Starting about a year ago, my school's college counselors gravely informed us that because of demographics, this year would be the hardest ever to get into college. According to the Times,however, the number of high schools seniors is going to peak in about two years, making about 99% of colleges less selective:
Projections show that by next year or the year after, the annual number of high school graduates in the United States will peak at about 2.9 million after a 15-year climb. The number is then expected to decline until about 2015. Most universities expect this to translate into fewer applications and less selectivity, with most students likely finding it easier to get into college.
Although it's certainly true that good schools have gotten more selective, there's a bit more to this trend then simply admittance percentages going down. The first oddity is that while the elite schools have gone from incredibly selective to total crapshoot (Harvard, Yale and Princeton admit less than 10% of their applicants, despite 85% being perfectly qualified to go), the number of good, selective schools has skyrocketed. Schools like Emory and USC, which only a decade or two ago were considered mediocre rich kid schools, have, because of their bulging endowments, been able to snatch up the best professors and students. USC, for example, will not only offer scholarships to good students, but will just straight up hand out cash. Also, due to the increasing financial returns to a college education, the number of objectively highly qualified students, with good SAT scores and what, has also increased due to the incentives. This means that, from the other end, the number of good schools has to go up because there's been a downward flow in where the good students are going to school. Add on the fact that because of applications being predominately online and most schools accepting the Common Application, it's become much, much easier to apply to a bunch of good schools, and consequently, acceptance rates have to go down.
But while the stress and amount of work associated with trying to get into a competitive school has certainly gone up - as I can attest - the actual quality of American higher education, at the highest level, has probably gone up more.
“I do not want to become another African American/Black stereotype. Most of us men are labeled as thugs, because of our long hair, dreads, dark clothing and the music we listen to. If we are driving a luxurious car most people assume that we either bought it with illegal money or we stole. … I don’t want to be added to someone’s death statistic.”

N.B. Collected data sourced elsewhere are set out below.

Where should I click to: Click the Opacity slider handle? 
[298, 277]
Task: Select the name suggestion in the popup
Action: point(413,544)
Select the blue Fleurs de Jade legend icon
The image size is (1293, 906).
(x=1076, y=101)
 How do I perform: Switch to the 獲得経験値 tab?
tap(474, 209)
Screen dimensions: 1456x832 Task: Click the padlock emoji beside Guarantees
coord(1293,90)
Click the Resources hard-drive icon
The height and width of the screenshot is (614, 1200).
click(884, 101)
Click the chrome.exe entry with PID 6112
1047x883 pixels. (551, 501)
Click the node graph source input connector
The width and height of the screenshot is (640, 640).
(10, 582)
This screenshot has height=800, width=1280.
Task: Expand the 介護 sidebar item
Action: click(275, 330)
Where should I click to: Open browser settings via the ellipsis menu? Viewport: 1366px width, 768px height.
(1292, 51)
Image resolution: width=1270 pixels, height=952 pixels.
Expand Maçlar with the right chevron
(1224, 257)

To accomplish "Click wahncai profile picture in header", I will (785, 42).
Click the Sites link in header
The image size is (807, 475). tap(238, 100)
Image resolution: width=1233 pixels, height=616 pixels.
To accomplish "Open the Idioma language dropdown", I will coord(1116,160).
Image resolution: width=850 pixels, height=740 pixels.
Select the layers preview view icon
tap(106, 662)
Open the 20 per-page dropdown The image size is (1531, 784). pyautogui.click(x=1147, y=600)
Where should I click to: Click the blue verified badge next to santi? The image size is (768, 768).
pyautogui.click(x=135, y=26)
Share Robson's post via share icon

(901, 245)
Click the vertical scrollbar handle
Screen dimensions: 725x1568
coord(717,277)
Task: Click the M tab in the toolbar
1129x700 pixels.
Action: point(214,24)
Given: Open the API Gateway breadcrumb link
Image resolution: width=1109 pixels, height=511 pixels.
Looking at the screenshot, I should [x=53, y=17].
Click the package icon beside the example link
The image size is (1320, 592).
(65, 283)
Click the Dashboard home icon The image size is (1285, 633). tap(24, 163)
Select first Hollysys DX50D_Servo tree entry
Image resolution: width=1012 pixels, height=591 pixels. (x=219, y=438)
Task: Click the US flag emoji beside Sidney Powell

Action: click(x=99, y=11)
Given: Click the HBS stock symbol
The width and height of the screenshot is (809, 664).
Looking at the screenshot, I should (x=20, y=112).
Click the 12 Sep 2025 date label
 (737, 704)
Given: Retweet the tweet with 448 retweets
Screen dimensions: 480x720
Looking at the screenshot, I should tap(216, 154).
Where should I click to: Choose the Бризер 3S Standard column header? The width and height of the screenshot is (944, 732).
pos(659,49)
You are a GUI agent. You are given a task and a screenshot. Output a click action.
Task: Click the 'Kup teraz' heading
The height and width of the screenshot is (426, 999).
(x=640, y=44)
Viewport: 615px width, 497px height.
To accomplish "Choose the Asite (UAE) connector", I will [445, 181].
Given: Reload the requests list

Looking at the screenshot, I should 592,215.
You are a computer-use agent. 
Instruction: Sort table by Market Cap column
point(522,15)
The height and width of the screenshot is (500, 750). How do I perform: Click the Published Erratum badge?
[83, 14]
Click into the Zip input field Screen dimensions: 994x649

This is the opening of an essay written by Antoine Tate, 16, who is going into his senior year at a large, predominantly black and low-income high school just outside D.C. in Prince George’s County, Md. This summer Tate participated in the College Summit program, a four-day workshop at Howard University about applying to college.
According to a new study from researchers at the University of Pennsylvania and Princeton, more than a quarter--and at some schools as many as half--of black college students are first or second generation immigrants, not African American descendents of slaves. Which schools' black populations are most heavily composed of immigrants? You guessed it--the Ivies. As the Brown Daily Herald reports:
The study's authors noted that once immigrant black students are enrolled in college, their performances do not differ from those whose families have a longer history in the United States. They did, however, find that immigrant blacks have distinct advantages over non-immigrants in gaining acceptance to selective colleges and universities, including statistically higher SAT scores, higher attendance of private schools and a better likelihood that one or both parents graduated from college.
Elite universities like to brag about their diversity. What this study compels, I think, is the realization (if you ever doubted it) that universities need to be doing much more to reach out to African American communities that aren't as upwardly mobile as recent immigrant families tend to be. Immigrants and children of immigrants bring important perspectives to campuses, and should also be beneficiaries of affirmative action policies. But the color of their skin doesn't let schools off the hook from aggressively recruiting students whose families are victims of generations of American racism. Of course, this is a huge challenge, especially considering the sub-par public schools so many low-income kids attend--schools that do little to prepare students for college academics. But by instituting tutoring and mentoring programs in public schools, some universities are doing their best to foster relationships that bring low-income and minority students to elite colleges.
What more can be done? Should college applications ask students to identify themselves not just by race, but by immigration status as well? Should forms distinguish between the categories of "black," "African American," "African," and the like?